Work order: Look below for the lines from the one with "Calendar for live streams (1356, 1649)" to the one with "FR (1132, 1256)", and copy exactly those lines, both ends included.

Data in this exercise:

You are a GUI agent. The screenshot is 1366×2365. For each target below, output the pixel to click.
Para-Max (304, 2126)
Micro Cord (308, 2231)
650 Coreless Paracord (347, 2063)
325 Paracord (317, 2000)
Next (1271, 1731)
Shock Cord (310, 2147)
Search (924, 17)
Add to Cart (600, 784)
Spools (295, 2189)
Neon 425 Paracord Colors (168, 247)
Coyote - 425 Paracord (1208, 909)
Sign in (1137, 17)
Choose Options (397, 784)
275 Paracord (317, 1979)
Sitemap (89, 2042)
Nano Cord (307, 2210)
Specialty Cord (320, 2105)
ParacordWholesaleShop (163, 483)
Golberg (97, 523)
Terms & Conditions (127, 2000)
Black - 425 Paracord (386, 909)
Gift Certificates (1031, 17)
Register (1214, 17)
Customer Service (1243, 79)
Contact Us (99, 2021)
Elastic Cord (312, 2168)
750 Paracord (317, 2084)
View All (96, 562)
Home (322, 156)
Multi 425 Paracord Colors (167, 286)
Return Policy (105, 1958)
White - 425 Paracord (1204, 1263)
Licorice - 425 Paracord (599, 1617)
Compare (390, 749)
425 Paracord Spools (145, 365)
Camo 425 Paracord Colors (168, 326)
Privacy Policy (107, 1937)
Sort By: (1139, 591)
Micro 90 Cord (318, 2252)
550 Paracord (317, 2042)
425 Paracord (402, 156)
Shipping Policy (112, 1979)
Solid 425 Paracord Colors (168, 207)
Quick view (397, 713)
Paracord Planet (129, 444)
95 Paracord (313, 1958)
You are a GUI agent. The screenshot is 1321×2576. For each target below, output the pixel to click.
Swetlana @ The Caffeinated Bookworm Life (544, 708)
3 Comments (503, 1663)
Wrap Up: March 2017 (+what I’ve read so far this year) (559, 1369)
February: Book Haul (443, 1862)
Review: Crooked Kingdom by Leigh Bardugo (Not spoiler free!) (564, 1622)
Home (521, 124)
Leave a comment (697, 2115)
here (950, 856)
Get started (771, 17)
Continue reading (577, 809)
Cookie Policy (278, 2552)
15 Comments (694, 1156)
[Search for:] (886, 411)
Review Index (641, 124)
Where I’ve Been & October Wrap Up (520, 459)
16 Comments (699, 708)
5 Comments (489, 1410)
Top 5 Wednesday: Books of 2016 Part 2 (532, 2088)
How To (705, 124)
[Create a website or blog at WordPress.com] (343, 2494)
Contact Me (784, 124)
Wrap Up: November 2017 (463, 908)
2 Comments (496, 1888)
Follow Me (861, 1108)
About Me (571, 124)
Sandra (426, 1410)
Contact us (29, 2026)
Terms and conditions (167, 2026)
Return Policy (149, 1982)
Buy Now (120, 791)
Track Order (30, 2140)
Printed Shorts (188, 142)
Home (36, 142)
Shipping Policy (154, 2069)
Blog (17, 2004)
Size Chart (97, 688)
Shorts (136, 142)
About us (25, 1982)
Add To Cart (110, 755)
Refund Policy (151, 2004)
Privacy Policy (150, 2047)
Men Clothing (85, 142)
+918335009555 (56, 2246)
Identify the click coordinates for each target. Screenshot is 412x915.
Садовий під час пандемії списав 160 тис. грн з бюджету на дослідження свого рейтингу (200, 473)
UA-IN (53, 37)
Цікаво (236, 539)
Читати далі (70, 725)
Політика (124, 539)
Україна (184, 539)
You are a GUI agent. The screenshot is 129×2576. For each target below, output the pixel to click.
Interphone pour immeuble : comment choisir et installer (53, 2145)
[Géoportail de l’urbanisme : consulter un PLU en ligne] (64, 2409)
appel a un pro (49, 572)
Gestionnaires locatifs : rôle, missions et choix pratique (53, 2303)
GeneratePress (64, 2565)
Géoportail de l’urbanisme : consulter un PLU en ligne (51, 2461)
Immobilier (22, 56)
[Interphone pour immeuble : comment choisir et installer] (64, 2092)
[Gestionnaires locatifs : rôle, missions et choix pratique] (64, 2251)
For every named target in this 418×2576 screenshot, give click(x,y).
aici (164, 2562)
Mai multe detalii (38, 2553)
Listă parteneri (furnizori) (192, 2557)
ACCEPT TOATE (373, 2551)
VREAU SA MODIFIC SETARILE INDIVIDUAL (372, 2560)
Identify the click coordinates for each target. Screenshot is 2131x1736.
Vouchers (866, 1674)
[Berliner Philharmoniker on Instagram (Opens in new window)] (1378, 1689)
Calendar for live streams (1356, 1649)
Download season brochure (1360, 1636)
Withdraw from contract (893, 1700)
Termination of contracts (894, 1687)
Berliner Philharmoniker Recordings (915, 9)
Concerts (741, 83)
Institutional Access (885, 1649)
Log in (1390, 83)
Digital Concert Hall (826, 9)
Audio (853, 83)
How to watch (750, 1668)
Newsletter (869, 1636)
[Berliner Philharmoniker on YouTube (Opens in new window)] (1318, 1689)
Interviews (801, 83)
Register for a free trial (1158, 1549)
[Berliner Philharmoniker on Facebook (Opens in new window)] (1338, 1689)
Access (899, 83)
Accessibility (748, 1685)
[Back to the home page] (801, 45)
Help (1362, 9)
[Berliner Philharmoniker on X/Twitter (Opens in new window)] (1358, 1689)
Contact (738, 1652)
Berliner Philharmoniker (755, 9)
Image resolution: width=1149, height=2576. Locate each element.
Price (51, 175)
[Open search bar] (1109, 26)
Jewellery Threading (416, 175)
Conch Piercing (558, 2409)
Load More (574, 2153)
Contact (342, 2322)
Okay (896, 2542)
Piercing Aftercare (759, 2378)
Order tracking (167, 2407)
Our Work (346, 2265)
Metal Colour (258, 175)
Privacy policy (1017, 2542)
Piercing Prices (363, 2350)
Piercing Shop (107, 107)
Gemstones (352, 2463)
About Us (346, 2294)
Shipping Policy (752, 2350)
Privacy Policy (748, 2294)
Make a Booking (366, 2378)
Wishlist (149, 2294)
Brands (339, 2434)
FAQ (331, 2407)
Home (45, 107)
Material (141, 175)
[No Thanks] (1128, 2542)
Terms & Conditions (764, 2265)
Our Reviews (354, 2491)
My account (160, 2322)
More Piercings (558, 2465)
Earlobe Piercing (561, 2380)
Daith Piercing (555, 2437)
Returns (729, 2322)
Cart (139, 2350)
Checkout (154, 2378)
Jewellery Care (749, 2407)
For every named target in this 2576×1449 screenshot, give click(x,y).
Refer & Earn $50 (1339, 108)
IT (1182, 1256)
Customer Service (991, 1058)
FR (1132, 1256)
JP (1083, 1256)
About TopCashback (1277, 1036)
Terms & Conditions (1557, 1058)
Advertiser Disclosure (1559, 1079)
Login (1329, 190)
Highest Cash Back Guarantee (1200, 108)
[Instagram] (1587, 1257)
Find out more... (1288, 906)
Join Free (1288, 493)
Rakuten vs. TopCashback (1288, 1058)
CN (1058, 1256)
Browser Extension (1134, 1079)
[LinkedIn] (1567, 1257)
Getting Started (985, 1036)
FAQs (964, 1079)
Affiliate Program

The answer:
Calendar for live streams (1356, 1649)
Download season brochure (1360, 1636)
Withdraw from contract (893, 1700)
Termination of contracts (894, 1687)
Berliner Philharmoniker Recordings (915, 9)
Concerts (741, 83)
Institutional Access (885, 1649)
Log in (1390, 83)
Digital Concert Hall (826, 9)
Audio (853, 83)
How to watch (750, 1668)
Newsletter (869, 1636)
[Berliner Philharmoniker on YouTube (Opens in new window)] (1318, 1689)
Interviews (801, 83)
Register for a free trial (1158, 1549)
[Berliner Philharmoniker on Facebook (Opens in new window)] (1338, 1689)
Access (899, 83)
Accessibility (748, 1685)
[Back to the home page] (801, 45)
Help (1362, 9)
[Berliner Philharmoniker on X/Twitter (Opens in new window)] (1358, 1689)
Contact (738, 1652)
Berliner Philharmoniker (755, 9)
Image resolution: width=1149, height=2576. Locate each element.
Price (51, 175)
[Open search bar] (1109, 26)
Jewellery Threading (416, 175)
Conch Piercing (558, 2409)
Load More (574, 2153)
Contact (342, 2322)
Okay (896, 2542)
Piercing Aftercare (759, 2378)
Order tracking (167, 2407)
Our Work (346, 2265)
Metal Colour (258, 175)
Privacy policy (1017, 2542)
Piercing Prices (363, 2350)
Piercing Shop (107, 107)
Gemstones (352, 2463)
About Us (346, 2294)
Shipping Policy (752, 2350)
Privacy Policy (748, 2294)
Make a Booking (366, 2378)
Wishlist (149, 2294)
Brands (339, 2434)
FAQ (331, 2407)
Home (45, 107)
Material (141, 175)
[No Thanks] (1128, 2542)
Terms & Conditions (764, 2265)
Our Reviews (354, 2491)
My account (160, 2322)
More Piercings (558, 2465)
Earlobe Piercing (561, 2380)
Daith Piercing (555, 2437)
Returns (729, 2322)
Cart (139, 2350)
Checkout (154, 2378)
Jewellery Care (749, 2407)
For every named target in this 2576×1449 screenshot, give click(x,y).
Refer & Earn $50 (1339, 108)
IT (1182, 1256)
Customer Service (991, 1058)
FR (1132, 1256)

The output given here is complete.